### Passage shown
◇ ◇ ◇
The Flaw of Averages
How many people really are “average”? Is it possible to design a system to fit the average person, and if not, what’s the alternative? A recent article published on thestar.com examines this question, excerpting the work of L. Todd Rose from his recent book The End of Average. Rose’s narrative is somewhat massaged, but the central thesis about averages and their relationship (or lack thereof) to the individual user is well-developed and quite pertinent. We will explore these ideas through excerpts from the article, beginning with the one below:
Back in 1926, when the army was designing its first-ever cockpit, engineers had measured the physical dimensions of hundreds of male pilots … and used this data to standardize the dimensions of the cockpit. For the next three decades, the size and shape of the seat, the distance to the pedals and stick, the height of the windshield, even the shape of the flight helmets were all built to conform to the average dimensions of a 1926 pilot.
◇ ◇ ◇
### Data provided
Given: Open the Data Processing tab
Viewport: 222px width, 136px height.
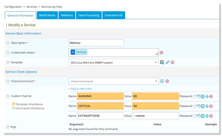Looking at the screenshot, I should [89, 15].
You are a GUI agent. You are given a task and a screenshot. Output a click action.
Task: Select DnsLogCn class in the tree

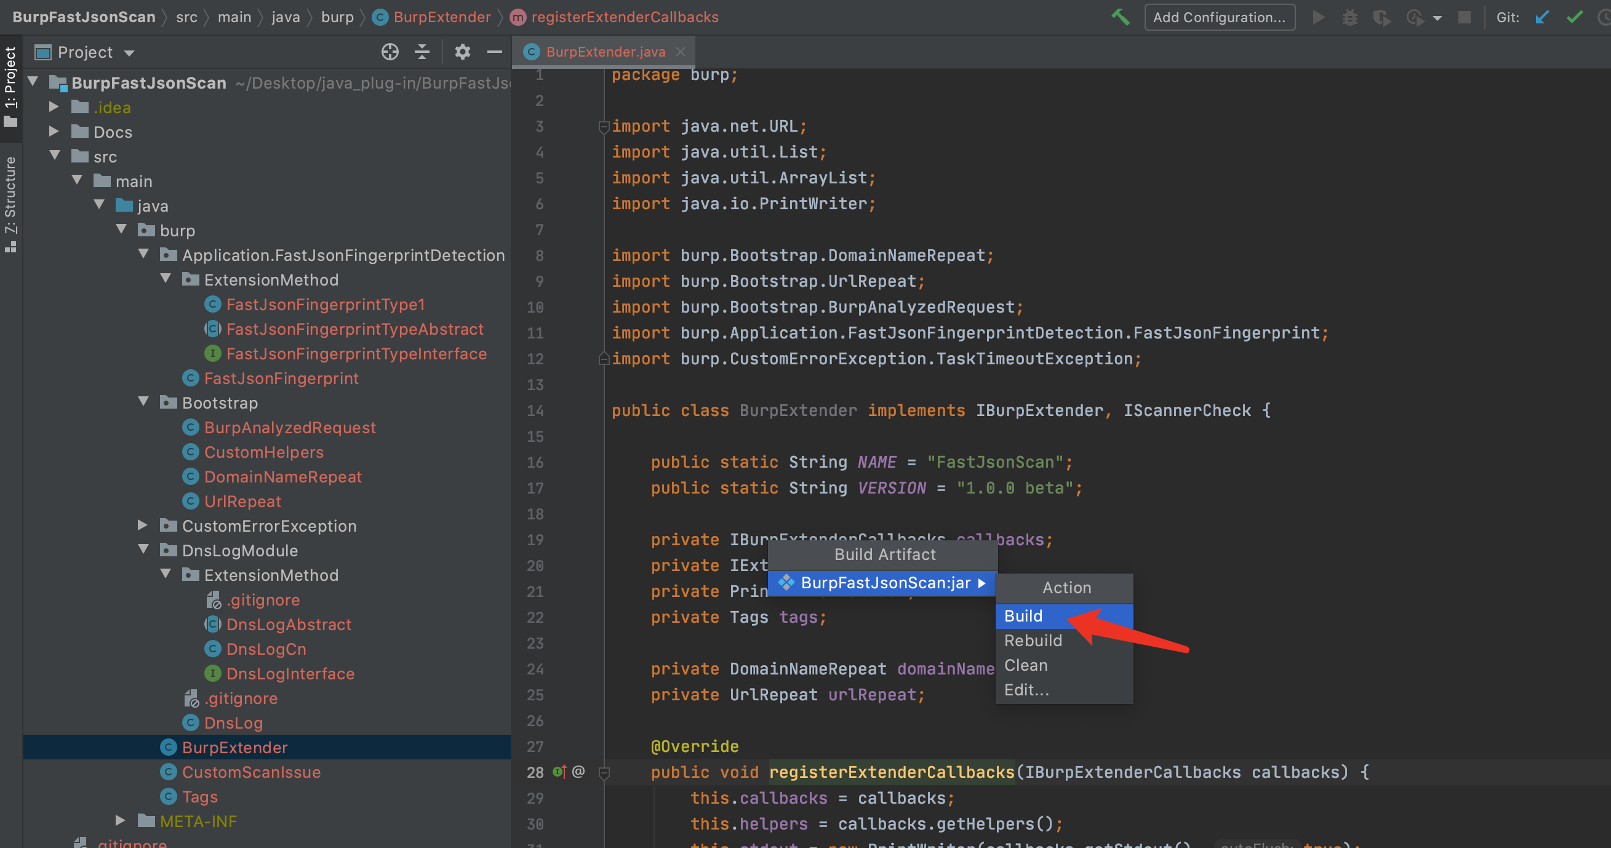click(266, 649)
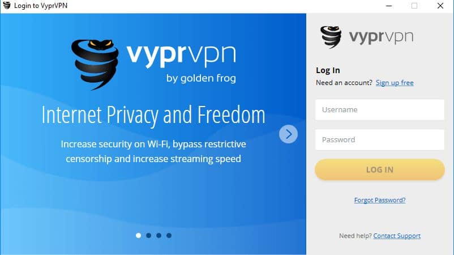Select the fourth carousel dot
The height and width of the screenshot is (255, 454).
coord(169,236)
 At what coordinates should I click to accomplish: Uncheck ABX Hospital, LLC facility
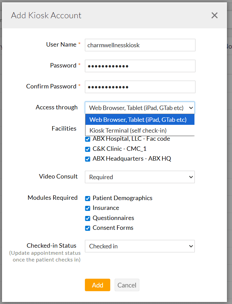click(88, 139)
◇ ◇ ◇
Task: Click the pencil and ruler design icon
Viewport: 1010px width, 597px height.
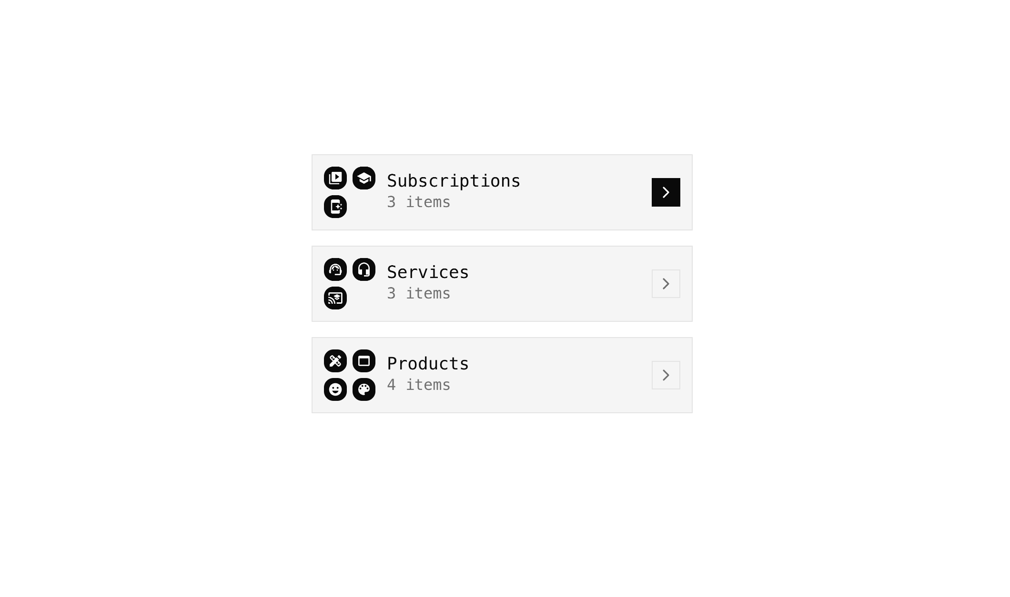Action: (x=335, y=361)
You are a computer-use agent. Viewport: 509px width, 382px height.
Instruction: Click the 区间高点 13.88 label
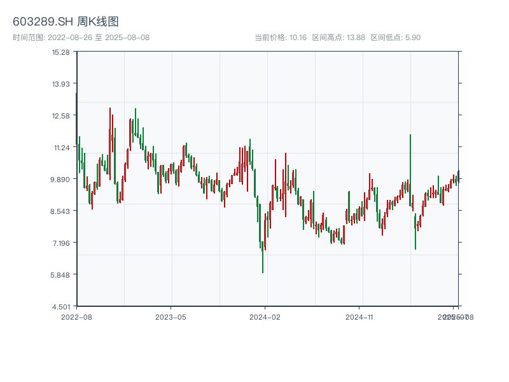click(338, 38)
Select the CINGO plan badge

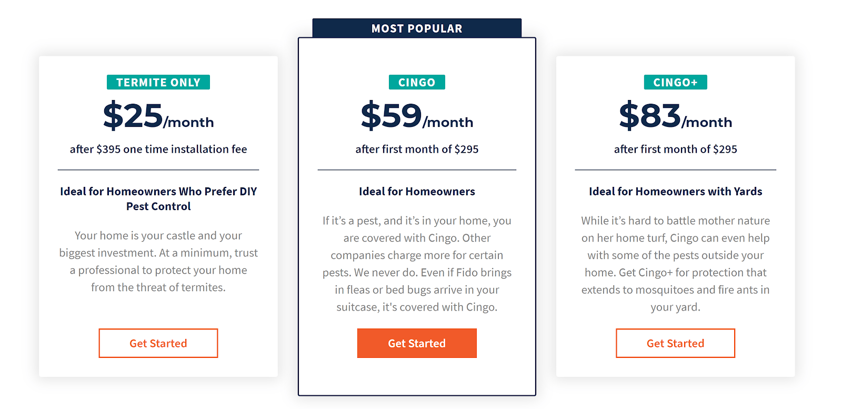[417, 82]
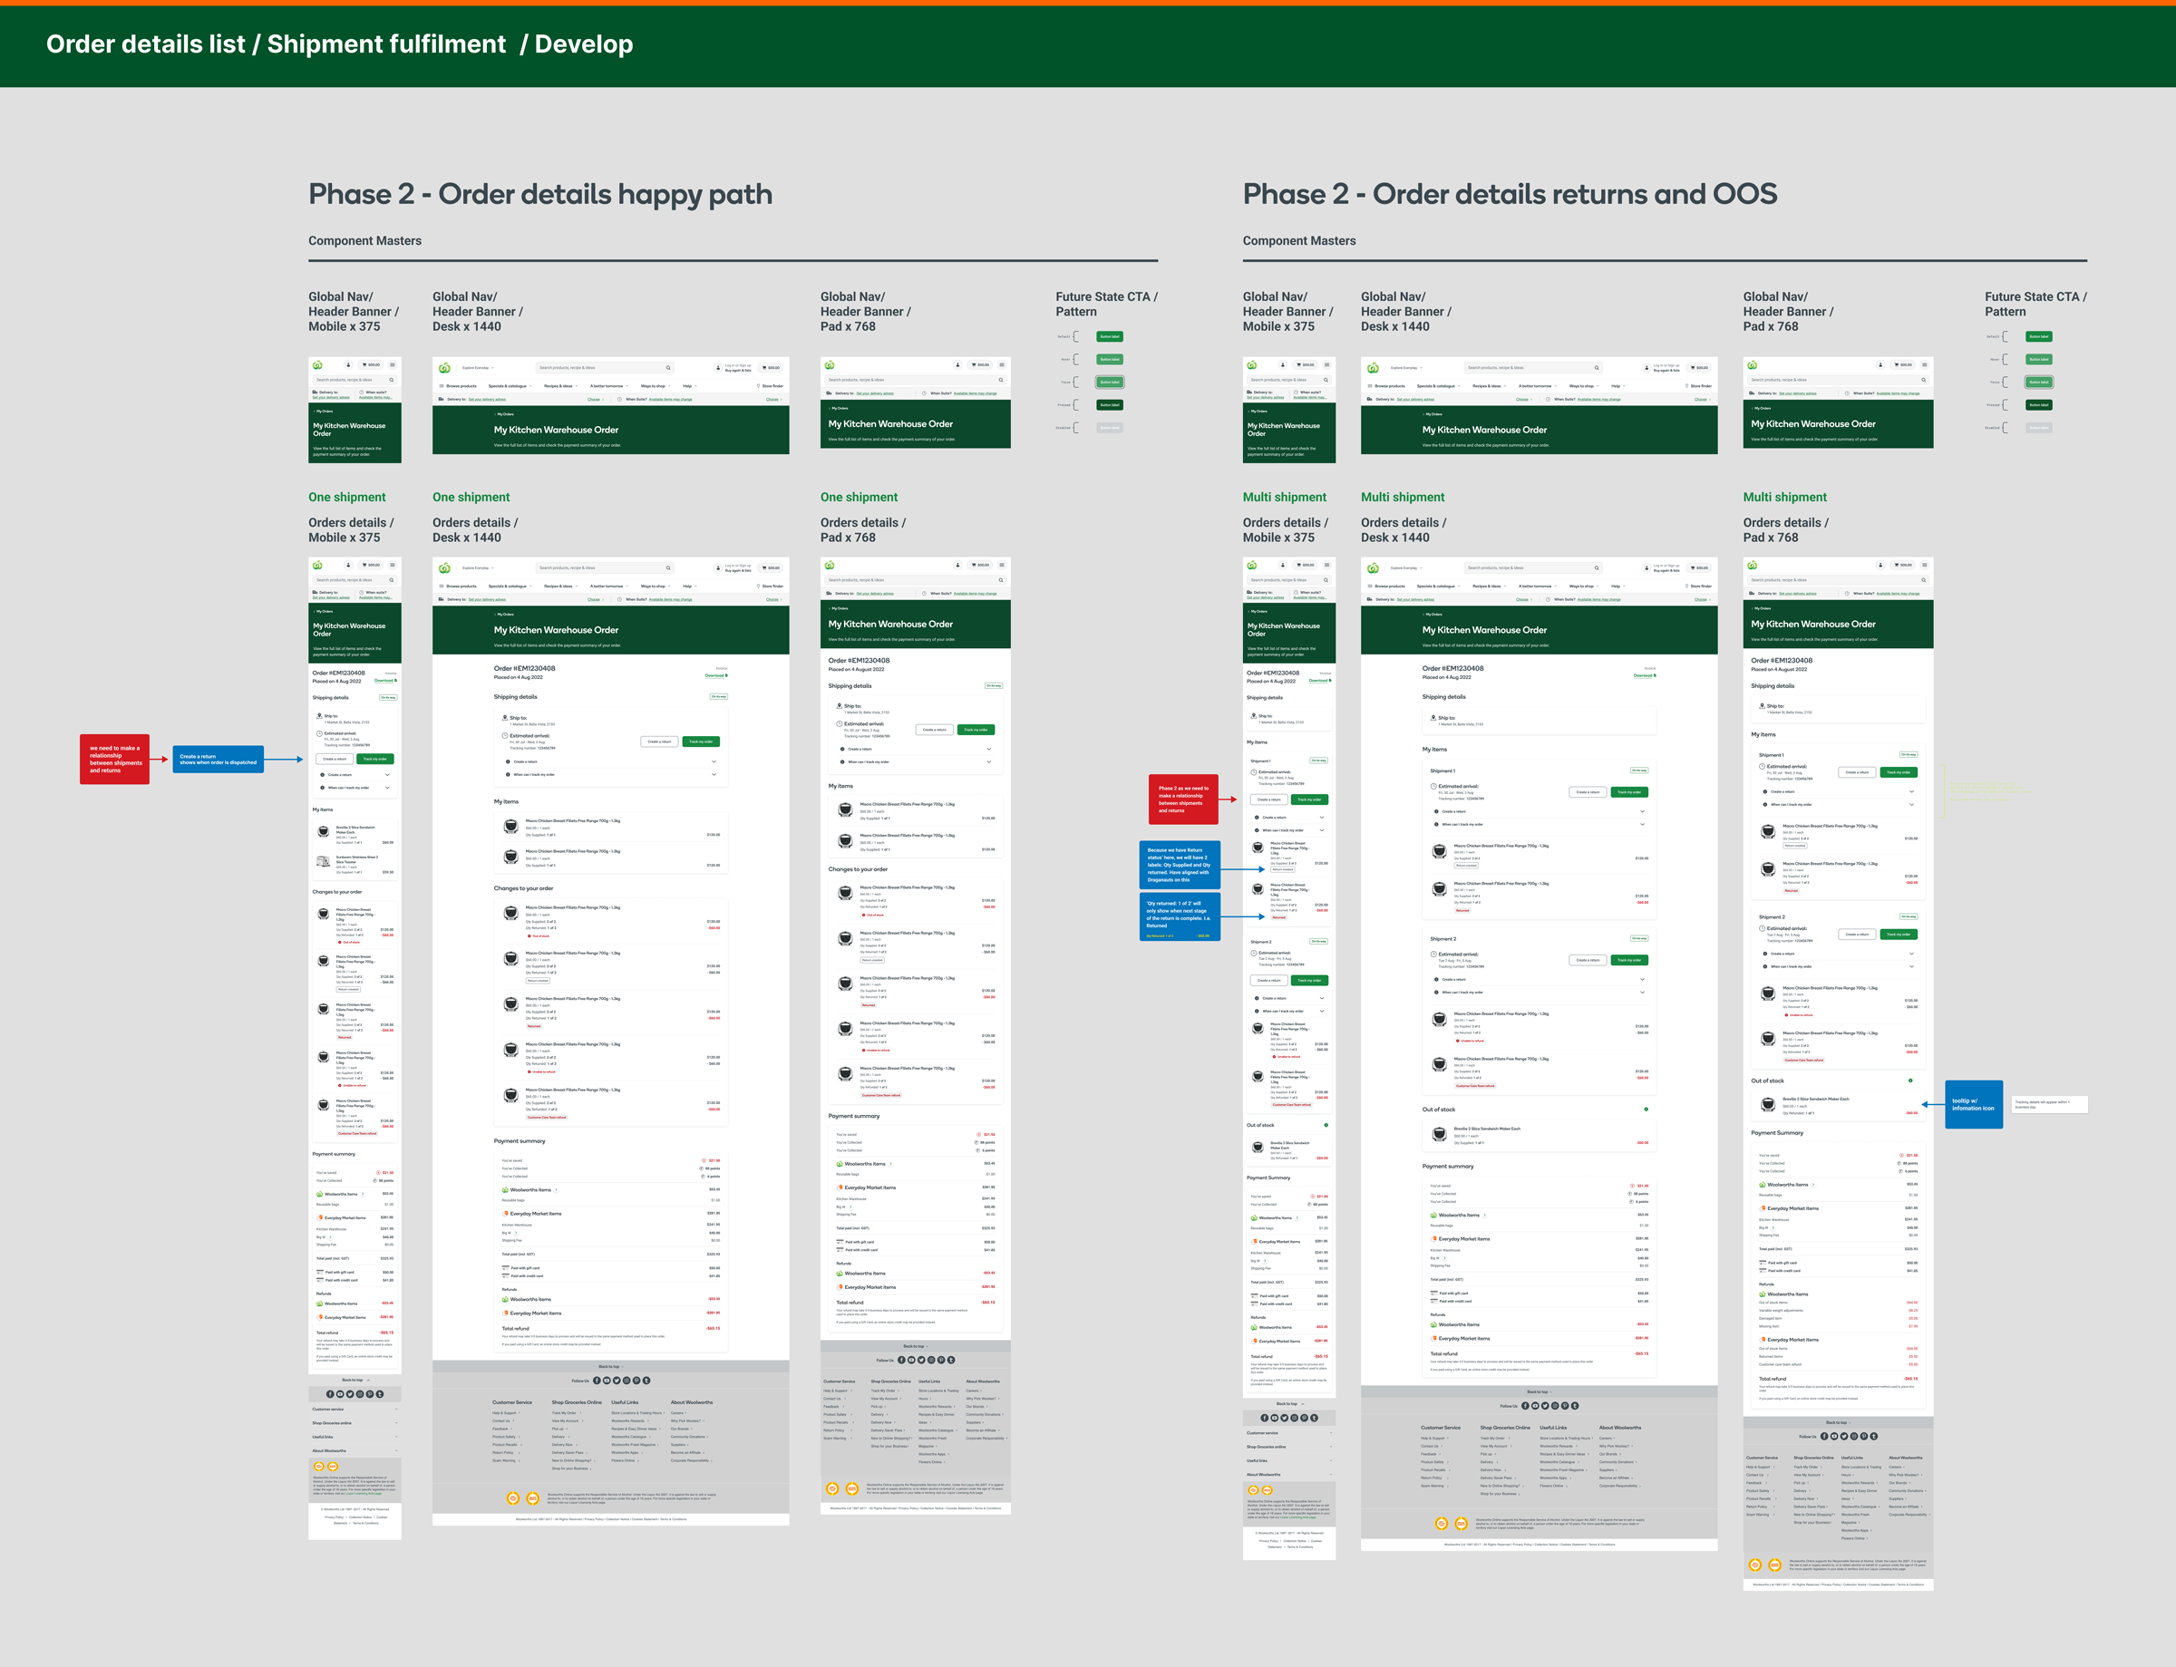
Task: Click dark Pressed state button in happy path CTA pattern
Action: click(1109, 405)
◇ ◇ ◇
### Parts of the exercise
(a) Can you return the records verbatim, beginning at the line that has "Task: Click the pencil and ruler design icon" and stopping after the line that has "Action: click(1109, 405)", with the pictures left out?
(b) Could you supply the next part of the article on designing for the average person, picking up after its last sentence?
The article and the records were drawn from separate sources.

### The responses
(a)
Task: Click the pencil and ruler design icon
Viewport: 1010px width, 597px height.
Action: (x=335, y=361)
You are a computer-use agent. Viewport: 509px width, 382px height.
Instruction: Click the 区间高点 13.88 label
click(338, 38)
Select the CINGO plan badge

[417, 82]
Task: Click dark Pressed state button in happy path CTA pattern
Action: click(1109, 405)

(b)
[In the late 1940s] military engineers began to wonder if the pilots had gotten bigger since 1926. To obtain an updated assessment of pilot dimensions, the air force authorized the largest study of pilots that had ever been undertaken. In 1950, researchers at Wright Air Force Base in Ohio measured more than 4,000 pilots on 140 dimensions of size, including thumb length, crotch height, and the distance from a pilot’s eye to his ear, and then calculated the average for each of these dimensions. Everyone believed this improved calculation of the average pilot would lead to a better-fitting cockpit and reduce the number of crashes — or almost everyone. One newly hired 23-year-old scientist had doubts.
Before the second half of the 20th Century, as well, this philosophy dominated firearms design. Weapons were typically produced with one gunstock length or grip size, created with some rough approximation of the “average” user in mind. Of course, in reality, these were a poor fit for many people, and a very good fit for only a scant few. A different type of thinking was needed.
It was not the first time Daniels had measured the human body. [His] field focused heavily on trying to classify the personalities of groups of people according to their average body shapes — a practice known as “typing.” For example, many physical anthropologists believed a short and heavy body was indicative of a merry and fun-loving personality, while receding hairlines and fleshy lips reflected a “criminal type.”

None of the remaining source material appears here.